Unfortunately, no, because: evolution. Pathogenic bacteria have been concurrently evolving molecular weapons to fight one another along with resistance to these weapons for millions (and maybe billions) of years in what biologists typically call a molecular arms race.
As our use of antibiotics increased tremendously since their discovery, it created an intense natural selection for human-dwelling pathogenic bacterial species who could survive the antibiotic onslaught. This elevated scope of exposure unwittingly caused us to produce organisms that have been deemed “superbugs”.
These superbugs cannot easily be killed by our immune system and cannot be killed by any (or most) known drugs. Therefore, scientists have been hard at work attempting to create molecules or other means by which to defend ourselves against these dangerous pathogens.

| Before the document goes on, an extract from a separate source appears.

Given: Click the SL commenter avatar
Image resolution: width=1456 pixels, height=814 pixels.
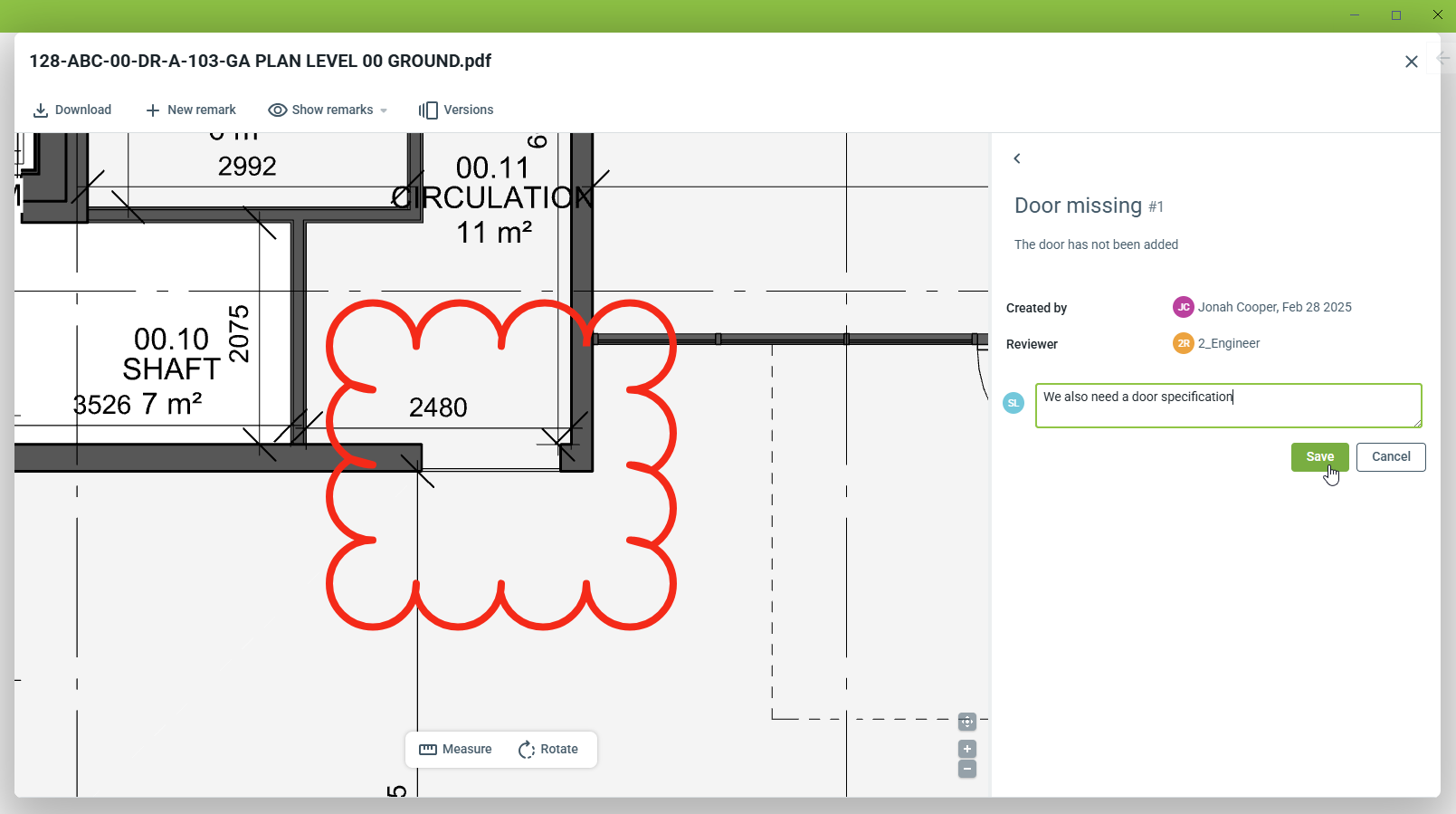Looking at the screenshot, I should [x=1013, y=403].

A recent and exciting discovery on this front is from a group of Australian researchers and was published in the journal Nature Microbiology last month.
The authors described a molecule they created called a SNAPP (structurally nanoengineered antimicrobial peptide polymer), which is formed from chains of amino acids arranged around a small, center core into a 16- or 32-point star shape.
When many of these molecules are put into a solution, they will aggregate together into groups about one eighth the size of a bacterial cell. Once it encounters a cell, the SNAPP “globule”, which is positively charged, will stick to the negatively charged outer membrane of the bacterium and pierce its way into the negatively charged cytoplasm (innards) of the cell by electrostatic (opposites attract) and physical (pointy, star shape) interactions.
In the report, SNAPPs were shown to be very effective in killing drug resistant bacteria in test tubes and in infected mouse models, where it saved the lives of mice compared with those given no treatment or the current best treatment and resulted in minimal damage to mammalian cells.
Better yet, the researchers exposed bacteria to a sub-lethal dose of their SNAPPs for over 600 generations and found no evidence for the development of antibiotic resistance.
This a critically important discovery towards sustainable pathogen clearance and hopefully someday will help save the lives of those infected with these superbugs.
However, is the risk of bacteria evolving antibiotic resistance to SNAPPs inconceivable? Could a pathogenic population overcome the seemingly impossible task of protecting itself against a physically and electrostatically disrupting molecule? The answers are yet unknown, but this class of antibiotics certainly seems to be promising in the human quest for increasing quality of life.